*WHAT TO DO:*
In the passage on Thai fashion designers, what share of survey respondents named "business success" as their main goal?

*SOURCE EXCERPT:*
However, at the same time, while 60% of the respondents to our survey stated “creativity” as their main motivation for engaging in fashion design, 40% of respondents
to our survey did state “business success” as their main goal, suggesting that this
answer was far from taboo.
Overall, we did not find much of a business-oriented mentally among the designers
that we interviewed. They were generally not very interested in expanding beyond the
market and did not express aspirations to enter national or even international markets
(see Wherry 2006 for a similar attitude among Northern Thai traditional handicraft artisans). Some did export their wares, but that happened generally through contacts that
had been initiated in the JJ market and export relations were fragmented, a matter of
one-to-one business relations administered generally by networks of expatriate Thais.
This does not mean that the designers that we interviewed would necessarily refuse
business success if the opportunity presented itself (indeed some brands grew out of
the night markets to become national operations or, as in the case of the Manee shoe
brand, international ones). However, it indicates that for most designers the pursuit
of business success alone is not the prime motivation for their being on the market.
Rather, the close integration of market life and peer sociality probably meant that the
distinction between peer recognition and business success, between creativity and
the market, might not have been as straightforward to them as it is, at least allegedly,
to their Western peers.
A similar orientation was also visible in the attitude toward brands. Most if not all
designers put substantial efforts in creating a brand, designing a logo, a particular recognizable esthetic, and a growing number of designers were using the Internet and social
media to publicize their brands. Often, brands would consist in a couple of English
words thrown together in random fashion, like the kind of generic “brandedness”

*ENTRIES SUPPLIED:*

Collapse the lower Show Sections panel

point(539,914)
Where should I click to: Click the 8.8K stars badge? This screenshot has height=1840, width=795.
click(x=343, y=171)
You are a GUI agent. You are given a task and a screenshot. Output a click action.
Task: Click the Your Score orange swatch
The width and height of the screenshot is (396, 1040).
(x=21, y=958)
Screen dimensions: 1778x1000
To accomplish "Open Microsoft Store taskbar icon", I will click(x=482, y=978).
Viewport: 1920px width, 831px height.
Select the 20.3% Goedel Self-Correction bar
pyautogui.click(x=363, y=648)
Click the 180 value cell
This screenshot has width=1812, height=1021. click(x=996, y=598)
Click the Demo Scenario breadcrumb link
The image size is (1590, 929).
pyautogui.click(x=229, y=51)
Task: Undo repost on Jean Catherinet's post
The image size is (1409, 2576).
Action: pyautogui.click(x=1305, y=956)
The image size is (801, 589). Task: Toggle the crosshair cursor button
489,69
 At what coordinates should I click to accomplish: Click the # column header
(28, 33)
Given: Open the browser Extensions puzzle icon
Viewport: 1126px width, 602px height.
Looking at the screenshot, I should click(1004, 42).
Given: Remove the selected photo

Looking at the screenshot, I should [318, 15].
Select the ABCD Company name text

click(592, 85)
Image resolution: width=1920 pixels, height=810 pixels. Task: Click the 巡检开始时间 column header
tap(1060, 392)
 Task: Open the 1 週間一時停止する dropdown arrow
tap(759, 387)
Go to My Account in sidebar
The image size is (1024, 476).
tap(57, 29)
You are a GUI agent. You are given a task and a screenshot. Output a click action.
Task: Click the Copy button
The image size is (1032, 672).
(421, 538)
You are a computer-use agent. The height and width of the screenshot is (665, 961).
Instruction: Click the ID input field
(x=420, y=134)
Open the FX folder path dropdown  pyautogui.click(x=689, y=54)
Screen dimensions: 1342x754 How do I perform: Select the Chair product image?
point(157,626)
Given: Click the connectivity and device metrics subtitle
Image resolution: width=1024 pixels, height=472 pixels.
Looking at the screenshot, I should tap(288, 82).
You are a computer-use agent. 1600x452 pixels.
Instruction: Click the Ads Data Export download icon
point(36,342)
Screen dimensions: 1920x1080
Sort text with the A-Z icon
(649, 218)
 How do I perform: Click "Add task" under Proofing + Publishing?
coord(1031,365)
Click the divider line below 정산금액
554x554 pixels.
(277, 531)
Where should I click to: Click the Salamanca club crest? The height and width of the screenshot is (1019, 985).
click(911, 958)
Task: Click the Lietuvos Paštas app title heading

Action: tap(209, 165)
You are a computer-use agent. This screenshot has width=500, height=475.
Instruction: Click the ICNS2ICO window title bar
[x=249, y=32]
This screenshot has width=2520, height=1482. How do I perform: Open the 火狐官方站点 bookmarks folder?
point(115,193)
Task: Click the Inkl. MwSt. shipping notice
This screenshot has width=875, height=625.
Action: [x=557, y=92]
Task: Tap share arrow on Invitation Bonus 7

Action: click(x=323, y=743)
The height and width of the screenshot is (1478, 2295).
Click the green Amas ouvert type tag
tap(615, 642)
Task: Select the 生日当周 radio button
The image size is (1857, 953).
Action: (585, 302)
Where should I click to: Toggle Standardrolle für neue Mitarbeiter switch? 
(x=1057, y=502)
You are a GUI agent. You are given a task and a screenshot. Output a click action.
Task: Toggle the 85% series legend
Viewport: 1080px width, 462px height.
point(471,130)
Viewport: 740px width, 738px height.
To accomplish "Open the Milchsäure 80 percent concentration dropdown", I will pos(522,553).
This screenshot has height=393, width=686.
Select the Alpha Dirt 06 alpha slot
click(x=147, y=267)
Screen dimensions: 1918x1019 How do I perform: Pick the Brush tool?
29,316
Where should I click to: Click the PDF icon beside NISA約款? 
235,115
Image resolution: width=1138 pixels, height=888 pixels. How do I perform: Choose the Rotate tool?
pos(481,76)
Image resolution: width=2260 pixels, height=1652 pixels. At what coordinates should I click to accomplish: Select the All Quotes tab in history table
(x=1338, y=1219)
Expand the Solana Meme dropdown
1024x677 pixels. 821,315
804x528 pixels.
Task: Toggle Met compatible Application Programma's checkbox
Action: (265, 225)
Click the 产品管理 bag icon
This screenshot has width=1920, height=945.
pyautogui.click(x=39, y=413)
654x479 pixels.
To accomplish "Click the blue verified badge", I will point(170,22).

*WRITTEN SOLUTION:*
40%